IN THE UNITED STATES DISTRICT COURT FOR THE MIDDLE DISTRICT OF GEORGIA MACON DIVISION
JERRY LEE CONTRERAS, : : Petitioner, : v. : Case No. 5:25-cv-393-TES-CHW : Sheriff DAVID DAVIS, : : Respondent. : ________________________________ :
ORDER In accordance with the Court’s previous orders and instructions, pro se Petitioner Jerry Lee Contreras, an inmate most recently confined in the Bibb County Law Enforcement Center, has filed a motion for leave to proceed in forma pauperis in this case. Although Petitioner’s motion is not complete, the Court recognizes that Petitioner also stated his family members would pay the $5.00 filing fee. ECF No. 6-1 at 1. Because they have not done so, Petitioner’s motion (ECF No. 5) is GRANTED for purposes of this recommendation only. It is further RECOMMENDED that Petitioner’s habeas petition be DISMISSED WITHOUT PREJUDICE because he has not exhausted available state remedies.

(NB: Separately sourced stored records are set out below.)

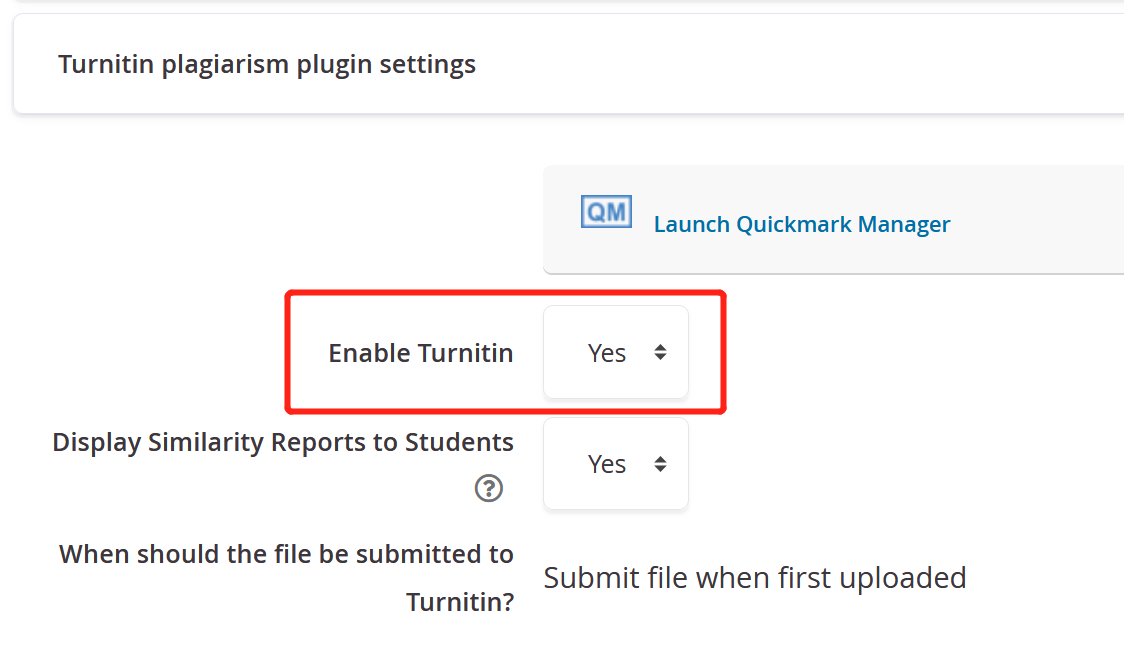
Task: Click the word Students in the similarity label
Action: click(x=459, y=442)
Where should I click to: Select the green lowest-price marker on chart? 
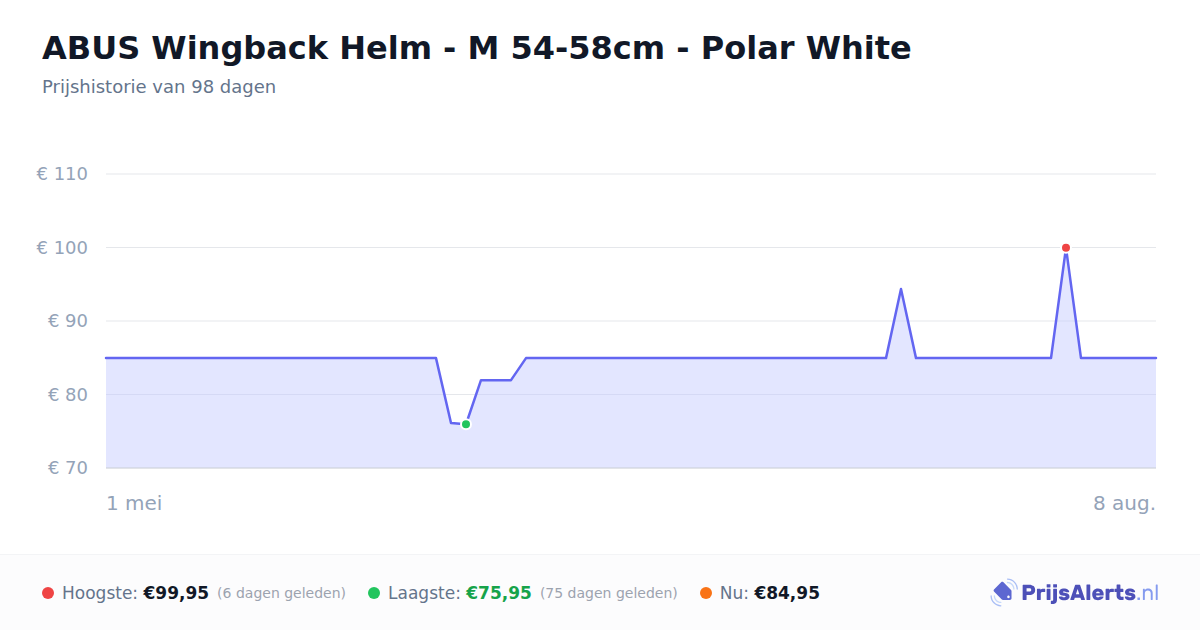click(x=466, y=424)
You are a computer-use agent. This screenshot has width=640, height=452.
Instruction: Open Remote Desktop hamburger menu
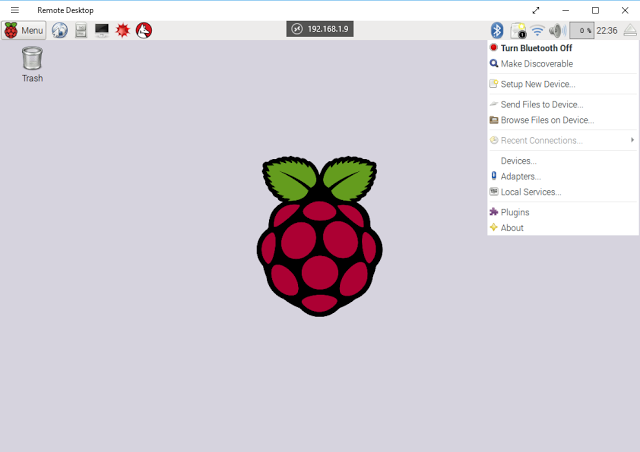pos(15,10)
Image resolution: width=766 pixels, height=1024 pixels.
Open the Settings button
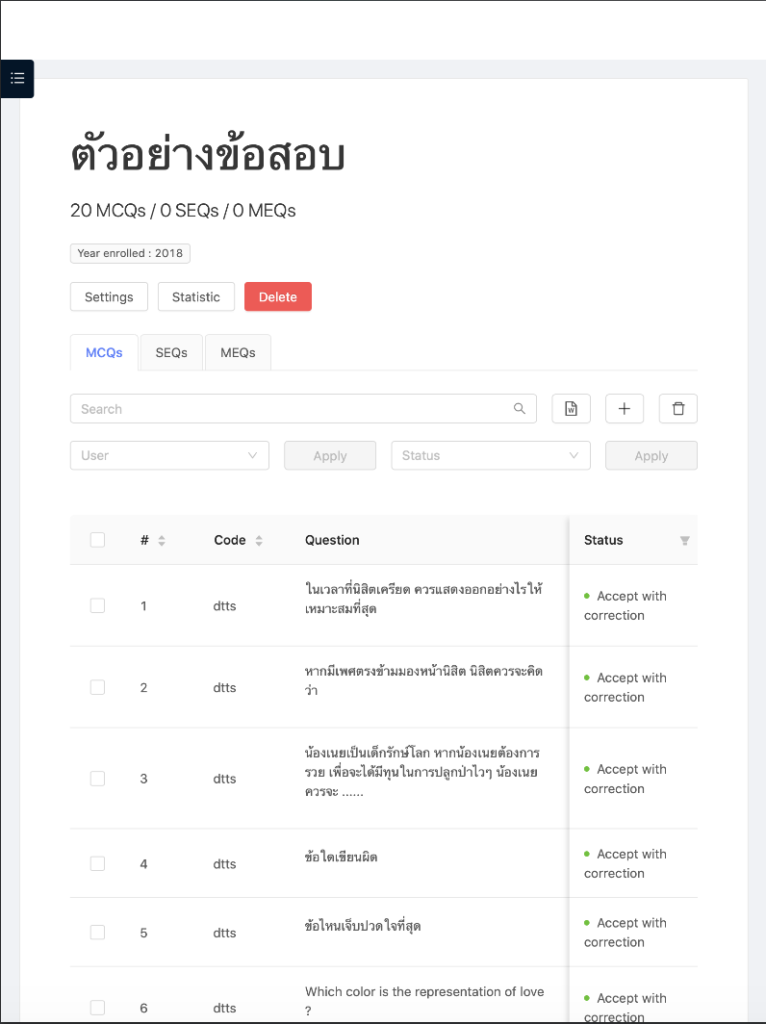pyautogui.click(x=109, y=297)
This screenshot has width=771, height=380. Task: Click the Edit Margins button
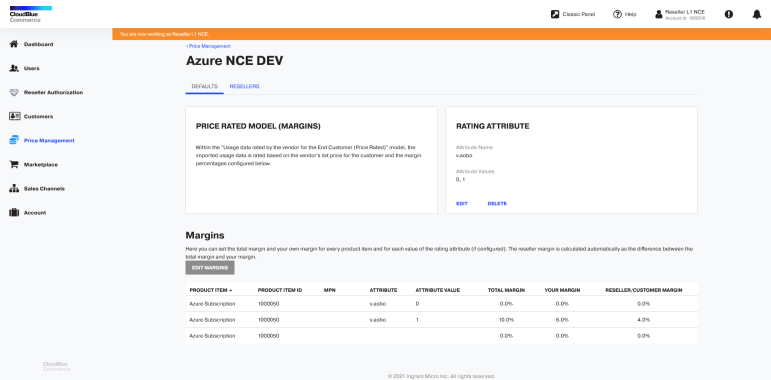[x=210, y=268]
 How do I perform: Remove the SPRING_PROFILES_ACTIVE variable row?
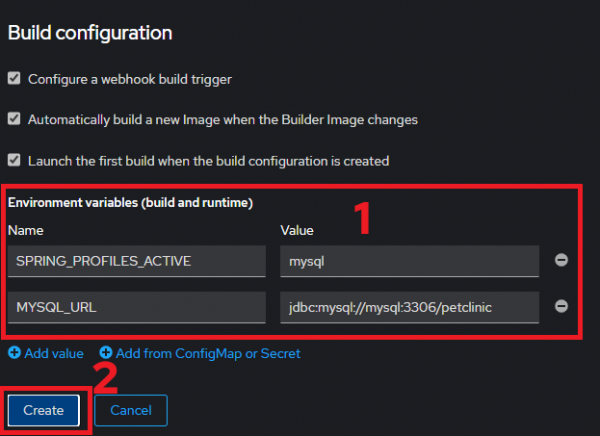click(x=561, y=260)
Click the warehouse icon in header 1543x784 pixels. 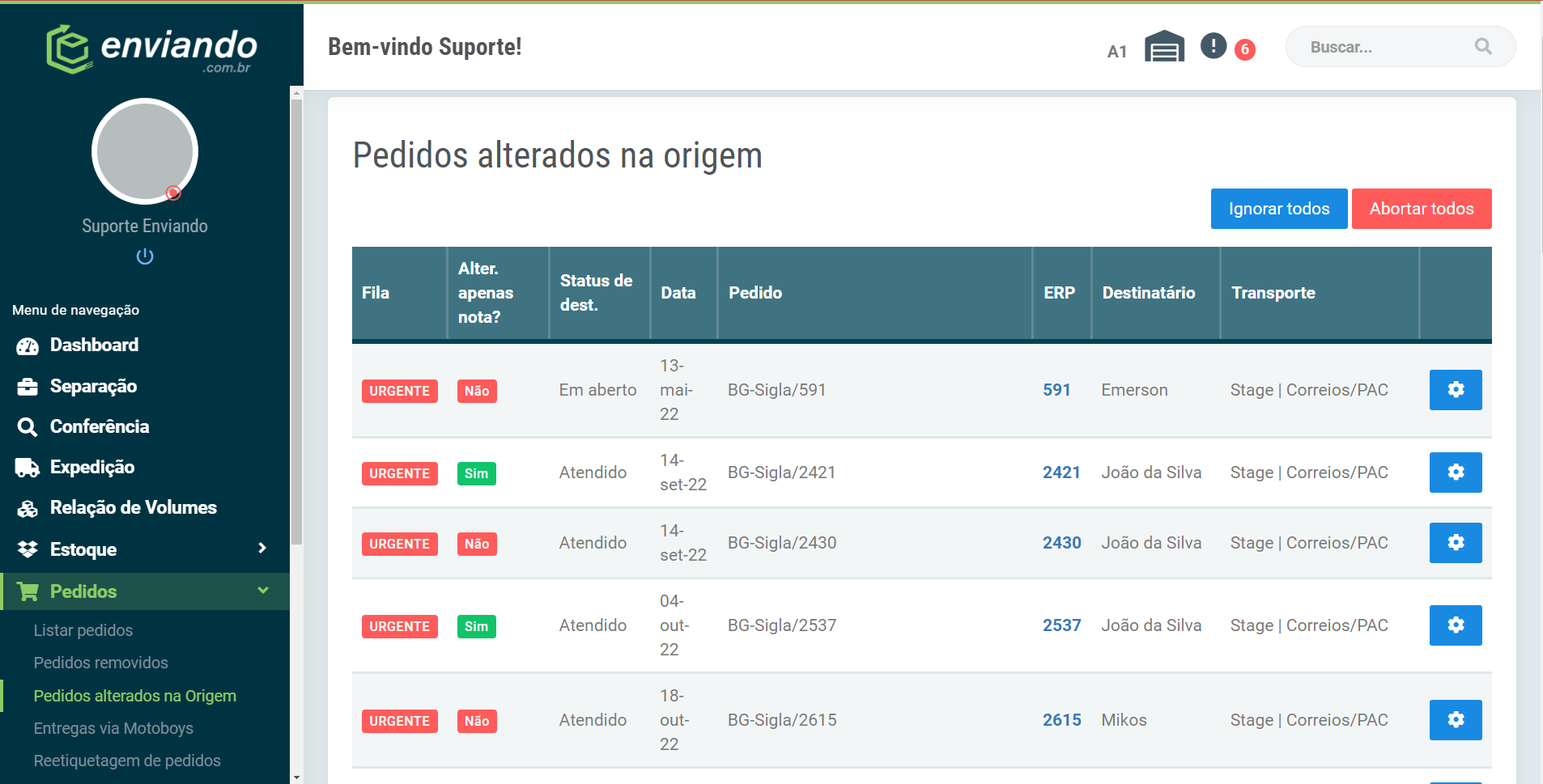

It is also RECOMMENDED that a certificate of appealability (“COA”) and any motion to proceed in forma pauperis on appeal be DENIED. I. SCREENING Rule 4 of the Rules Governing Section 2254 Cases in the United States District Courts provides: The clerk must promptly forward the petition to a judge under the court’s assignment procedure, and the judge must promptly examine it. If it plainly appears from the petition and any attached exhibits that the petitioner is not entitled to relief in the district court, the judge must dismiss the petition and direct the clerk to notify the petitioner.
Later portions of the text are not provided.